Nous signalerons une troisième et dernière difficulté qui tient à l’organisation de notre système universitaire, et aux habitudes que cette organisation déjà ancienne a produites. Certains de nos professeurs, dès qu’ils voient paraître les idées sur lesquelles pivotent les projets de réforme, ne peuvent retenir leur indignation. — Faire payer les cours par les élèves? Y pensez-vous? Mais ce serait demander aux professeurs de tendre la sébile au public ! — Laisser enseigner dans les bâtimens de l’état des maîtres non rétribués sur le budget? Mais c’est changer la faculté en un caravansérail, en un marché public ! — Cette manière de voir, qui déconcerte les esprits que la vue des universités étrangères a familiarisés avec d’autres institutions, a pourtant, comme tous les préjugés, ses raisons d’être. On ne prend pas toujours garde que nos facultés de droit, de médecine, des lettres, des sciences, ont un double caractère : ce sont d’abord des établissemens d’instruction; mais, à la différence des universités étrangères, ce sont aussi de permanens jurys d’examen. Le mélange de ces deux fonctions a produit un esprit de corps d’une nature à part. En Allemagne, c’est seulement à la fin des études, dans un examen qui ne conduit directement à rien, le doctorat, que l’élève est interrogé et jugé par ses professeurs. Toutes les autres épreuves ont lieu plus tard, en dehors de l’université, devant des commissions spéciales. Pendant le triennium academicum, l’étudiant allemand ne connaît ses maîtres que comme des docteurs qui lui offrent-la science, et il ne met entre eux d’autre différence que celle du plus ou moins d’instruction qu’il espère retirer de leurs leçons. L’opinion publique consacre cette façon d’envisager les choses. Un professeur qui abuserait de sa situation officielle pour peser sur le libre choix des élèves serait mis à l’index : son propre intérêt lui commande l’impartialité.

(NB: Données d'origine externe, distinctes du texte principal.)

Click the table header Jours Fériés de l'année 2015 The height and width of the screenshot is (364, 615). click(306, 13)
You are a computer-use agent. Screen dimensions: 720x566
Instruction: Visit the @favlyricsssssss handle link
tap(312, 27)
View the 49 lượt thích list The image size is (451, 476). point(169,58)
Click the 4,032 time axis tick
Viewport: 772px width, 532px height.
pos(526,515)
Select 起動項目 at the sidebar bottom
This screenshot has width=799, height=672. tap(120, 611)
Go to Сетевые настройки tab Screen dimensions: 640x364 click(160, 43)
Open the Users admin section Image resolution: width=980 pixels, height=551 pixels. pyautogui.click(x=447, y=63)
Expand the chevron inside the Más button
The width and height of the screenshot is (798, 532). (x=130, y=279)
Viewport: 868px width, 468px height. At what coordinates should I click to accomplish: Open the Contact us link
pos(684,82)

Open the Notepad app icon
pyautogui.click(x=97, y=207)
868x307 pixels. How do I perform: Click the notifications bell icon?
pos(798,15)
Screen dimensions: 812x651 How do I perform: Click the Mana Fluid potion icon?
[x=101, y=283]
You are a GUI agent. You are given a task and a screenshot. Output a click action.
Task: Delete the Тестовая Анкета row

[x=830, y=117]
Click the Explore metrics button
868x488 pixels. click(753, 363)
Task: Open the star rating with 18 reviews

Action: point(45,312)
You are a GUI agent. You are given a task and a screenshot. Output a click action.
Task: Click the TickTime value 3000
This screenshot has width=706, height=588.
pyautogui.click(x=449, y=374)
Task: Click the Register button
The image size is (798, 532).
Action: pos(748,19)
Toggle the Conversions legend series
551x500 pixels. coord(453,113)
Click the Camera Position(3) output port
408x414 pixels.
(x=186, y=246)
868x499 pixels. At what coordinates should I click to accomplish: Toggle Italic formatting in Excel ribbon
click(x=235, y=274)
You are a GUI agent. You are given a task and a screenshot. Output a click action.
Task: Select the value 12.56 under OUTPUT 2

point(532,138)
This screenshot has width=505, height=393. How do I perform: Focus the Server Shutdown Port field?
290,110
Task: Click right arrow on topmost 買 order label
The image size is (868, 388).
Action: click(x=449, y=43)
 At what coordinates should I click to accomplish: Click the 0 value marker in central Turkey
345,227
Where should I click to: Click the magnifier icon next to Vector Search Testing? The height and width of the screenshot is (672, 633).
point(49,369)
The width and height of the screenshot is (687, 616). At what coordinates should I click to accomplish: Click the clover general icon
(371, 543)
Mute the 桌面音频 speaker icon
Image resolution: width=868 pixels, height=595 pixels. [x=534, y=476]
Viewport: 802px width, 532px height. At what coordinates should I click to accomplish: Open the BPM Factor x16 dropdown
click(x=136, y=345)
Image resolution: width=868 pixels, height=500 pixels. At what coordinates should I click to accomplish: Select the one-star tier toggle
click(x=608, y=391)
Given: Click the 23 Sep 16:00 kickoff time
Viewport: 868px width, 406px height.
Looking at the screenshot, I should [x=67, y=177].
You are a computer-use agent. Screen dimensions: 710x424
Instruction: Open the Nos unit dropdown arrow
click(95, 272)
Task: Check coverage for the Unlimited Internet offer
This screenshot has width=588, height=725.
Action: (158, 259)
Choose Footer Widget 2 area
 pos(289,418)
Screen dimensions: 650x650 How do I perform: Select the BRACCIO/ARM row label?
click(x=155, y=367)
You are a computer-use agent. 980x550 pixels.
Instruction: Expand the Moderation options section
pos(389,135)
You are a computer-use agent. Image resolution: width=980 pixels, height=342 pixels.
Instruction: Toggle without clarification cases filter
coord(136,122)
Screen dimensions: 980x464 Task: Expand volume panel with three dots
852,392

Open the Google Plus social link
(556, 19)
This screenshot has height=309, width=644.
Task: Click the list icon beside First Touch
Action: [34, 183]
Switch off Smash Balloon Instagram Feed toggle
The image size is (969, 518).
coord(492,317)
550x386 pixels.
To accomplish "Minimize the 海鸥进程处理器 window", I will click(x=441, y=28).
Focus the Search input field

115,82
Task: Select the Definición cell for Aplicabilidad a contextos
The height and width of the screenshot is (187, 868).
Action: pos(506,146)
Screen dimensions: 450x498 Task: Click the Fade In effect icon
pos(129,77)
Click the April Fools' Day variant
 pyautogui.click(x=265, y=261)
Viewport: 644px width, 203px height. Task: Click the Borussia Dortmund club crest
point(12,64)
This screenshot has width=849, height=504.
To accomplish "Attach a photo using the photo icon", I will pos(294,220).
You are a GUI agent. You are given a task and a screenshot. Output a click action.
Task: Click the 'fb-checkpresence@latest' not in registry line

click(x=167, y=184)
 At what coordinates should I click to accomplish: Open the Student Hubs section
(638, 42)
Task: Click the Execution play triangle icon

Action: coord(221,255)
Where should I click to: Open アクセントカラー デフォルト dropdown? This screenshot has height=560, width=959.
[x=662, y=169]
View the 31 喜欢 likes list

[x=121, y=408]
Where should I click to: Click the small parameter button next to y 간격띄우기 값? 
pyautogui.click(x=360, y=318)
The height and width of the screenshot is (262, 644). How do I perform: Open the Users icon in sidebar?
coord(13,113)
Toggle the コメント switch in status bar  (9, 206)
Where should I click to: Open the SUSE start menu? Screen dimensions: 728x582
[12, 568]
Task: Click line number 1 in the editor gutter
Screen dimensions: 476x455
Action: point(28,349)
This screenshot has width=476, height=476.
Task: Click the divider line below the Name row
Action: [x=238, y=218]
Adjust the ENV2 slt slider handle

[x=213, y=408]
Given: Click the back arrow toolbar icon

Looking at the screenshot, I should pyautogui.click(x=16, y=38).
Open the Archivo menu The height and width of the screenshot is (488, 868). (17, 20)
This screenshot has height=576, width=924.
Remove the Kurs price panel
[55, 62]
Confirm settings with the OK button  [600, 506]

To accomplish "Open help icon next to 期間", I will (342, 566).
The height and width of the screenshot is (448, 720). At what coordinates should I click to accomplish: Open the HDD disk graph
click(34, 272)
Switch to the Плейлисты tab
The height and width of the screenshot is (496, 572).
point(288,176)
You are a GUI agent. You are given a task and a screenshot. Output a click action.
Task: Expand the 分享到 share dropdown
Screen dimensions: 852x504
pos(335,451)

Si l’on met en regard de cette organisation celle de nos facultés, où les professeurs, en délivrant des diplômes, exercent une délégation de l’état, on comprend qu’il s’élève de ce côté des répugnances et des objections. Peut-être d’autres motifs, de nature plus personnelle,

  1. Quelques Mots sur l’instruction publique en France, p. 363.